我正在使用scikit的StackingClassifier运行分类器,并且遇到无法解决的错误。这是代码:
testset = pd.read_csv('testset_200.csv').fillna(0.0)
X = testset.iloc[:, 0]
y = testset.iloc[:, 1:10]
X_train, X_test, y_train, y_test = train_test_split(X, y, test_size = 0.3, shuffle = True)
vec = TfidfVectorizer(stop_words = 'english')
X_train = vec.fit_transform(X_train)
X_test = vec.transform(X_test)
estimators = [('rcv', RidgeCV()),
('rfc', RandomForestClassifier(n_estimators = 10))]
classifier = StackingClassifier(estimators = estimators, final_estimator = LogisticRegression())
y_pred = classifier.fit(X_train, y_train)
y_pred = y_pred.predict(X_test)
y_pred = np.argmax(y_pred, axis = 1)
y_test = np.argmax(y_test.values, axis = 1)
homogeneity_score(y_pred, y_test)
这是我收到的错误消息:
ValueError Traceback (most recent call last)
<ipython-input-433-4bc84f21b661> in <module>
3
4 classifier = StackingClassifier(estimators = estimators, final_estimator = LogisticRegression())
----> 5 y_pred = classifier.fit(X_train, y_train)
6 y_pred = y_pred.predict(X_test)
7
/Library/Frameworks/Python.framework/Versions/3.7/lib/python3.7/site-packages/sklearn/ensemble/_stacking.py in fit(self, X, y, sample_weight)
409 """
410 check_classification_targets(y)
--> 411 self._le = LabelEncoder().fit(y)
412 self.classes_ = self._le.classes_
413 return super().fit(X, self._le.transform(y), sample_weight)
/Library/Frameworks/Python.framework/Versions/3.7/lib/python3.7/site-packages/sklearn/preprocessing/_label.py in fit(self, y)

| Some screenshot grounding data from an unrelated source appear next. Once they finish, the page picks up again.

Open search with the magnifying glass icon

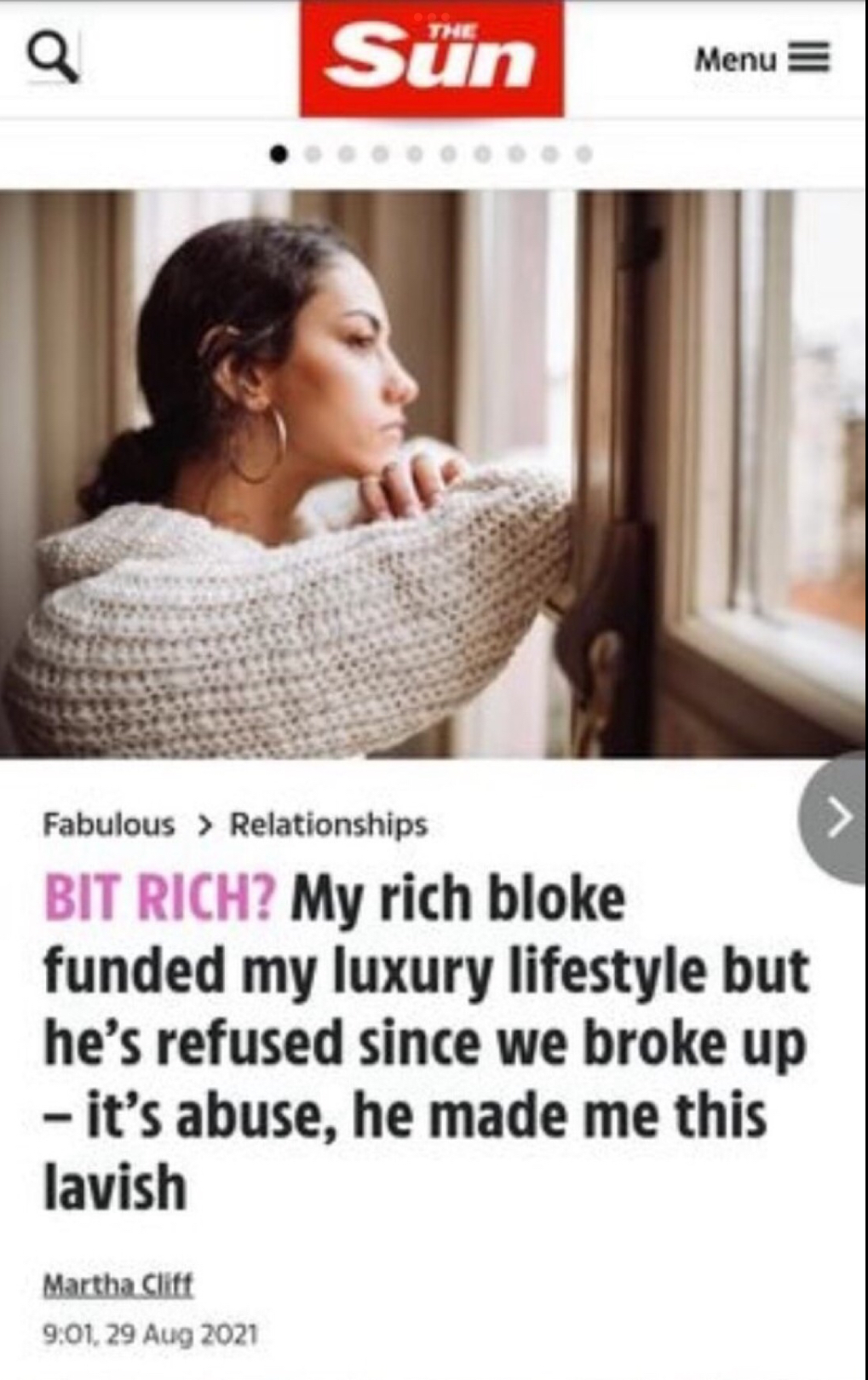[x=53, y=59]
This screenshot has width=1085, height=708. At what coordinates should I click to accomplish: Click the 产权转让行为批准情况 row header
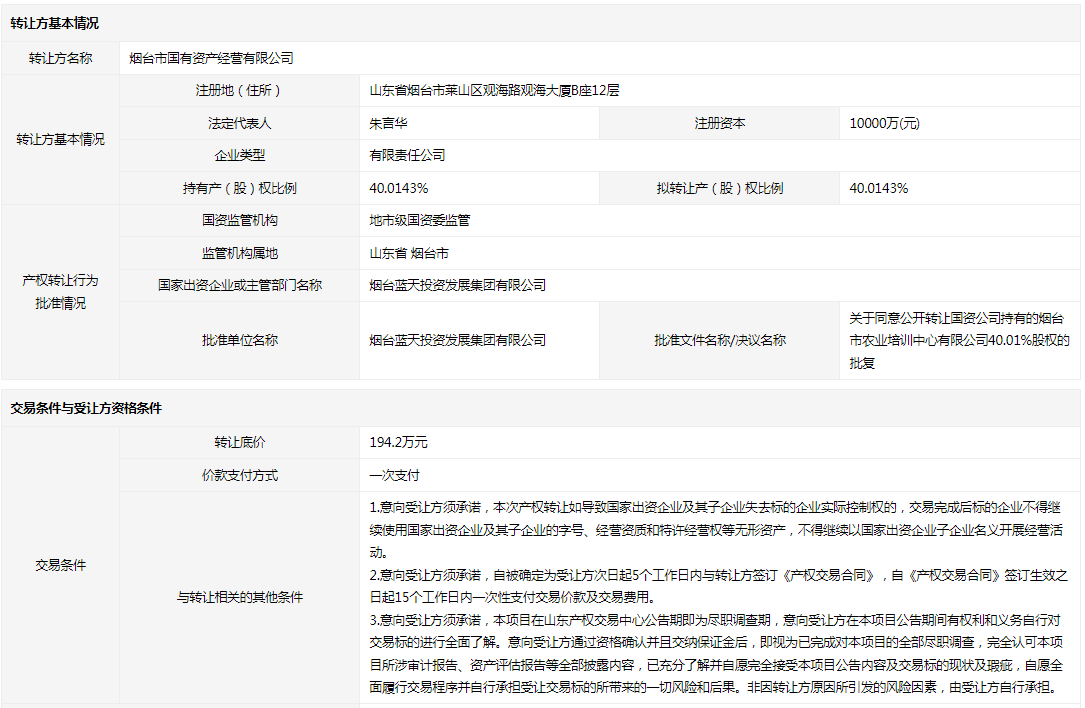(x=60, y=291)
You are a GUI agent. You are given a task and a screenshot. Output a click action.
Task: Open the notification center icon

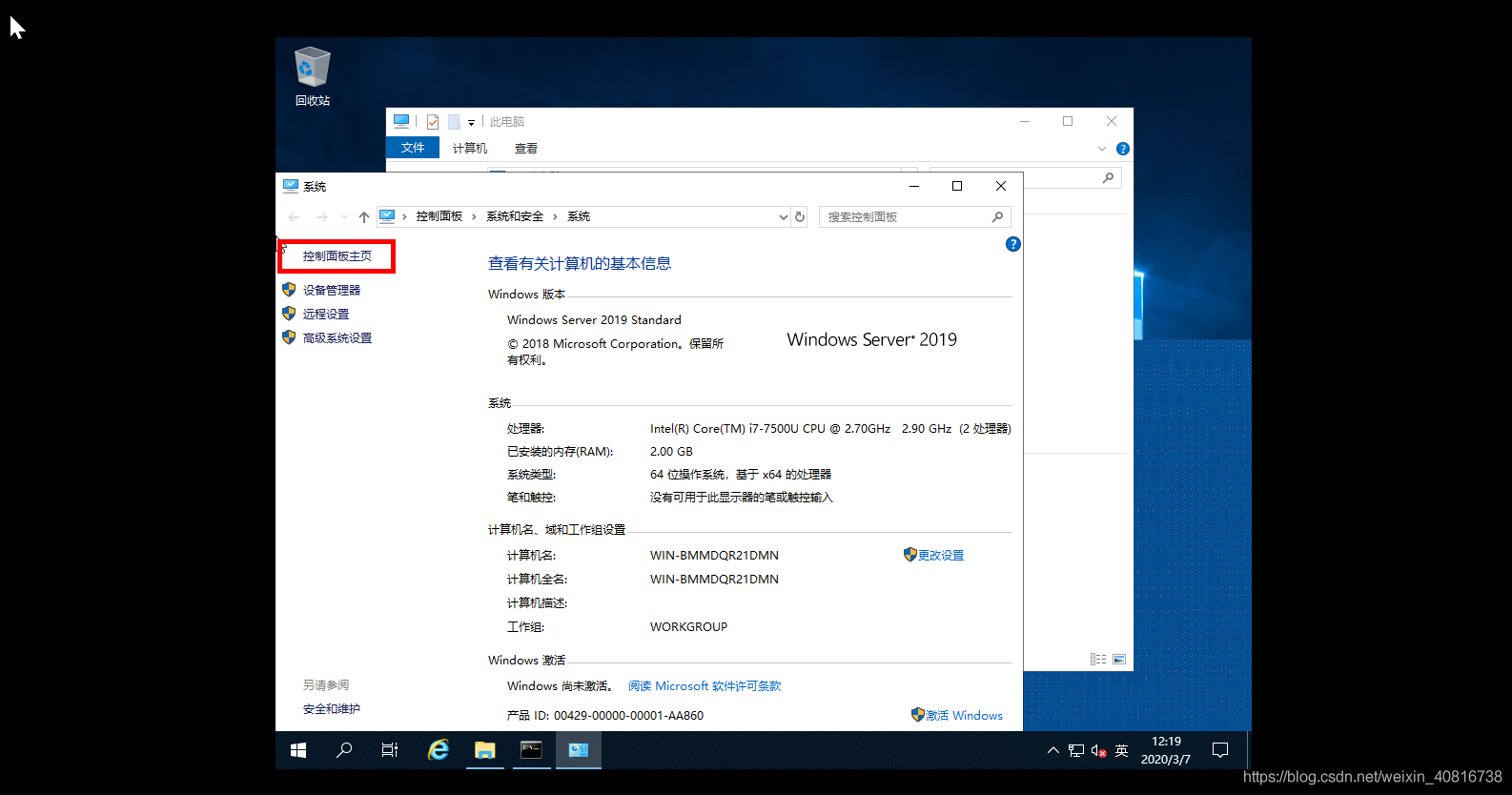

233 self : returns an instance of self.
234 """
--> 235 y = column_or_1d(y, warn=True)
236 self.classes_ = _encode(y)
237 return self
/Library/Frameworks/Python.framework/Versions/3.7/lib/python3.7/site-packages/sklearn/utils/validation.py in column_or_1d(y, warn)
795 return np.ravel(y)
796
--> 797 raise ValueError("bad input shape {0}".format(shape))
798
799
ValueError: bad input shape (139, 9)
任何帮助将不胜感激。注意,当我将“分类器”变量设置为仅与RidgeCV()线性模型相等时,可能会有所提示,并且代码可以正确运行。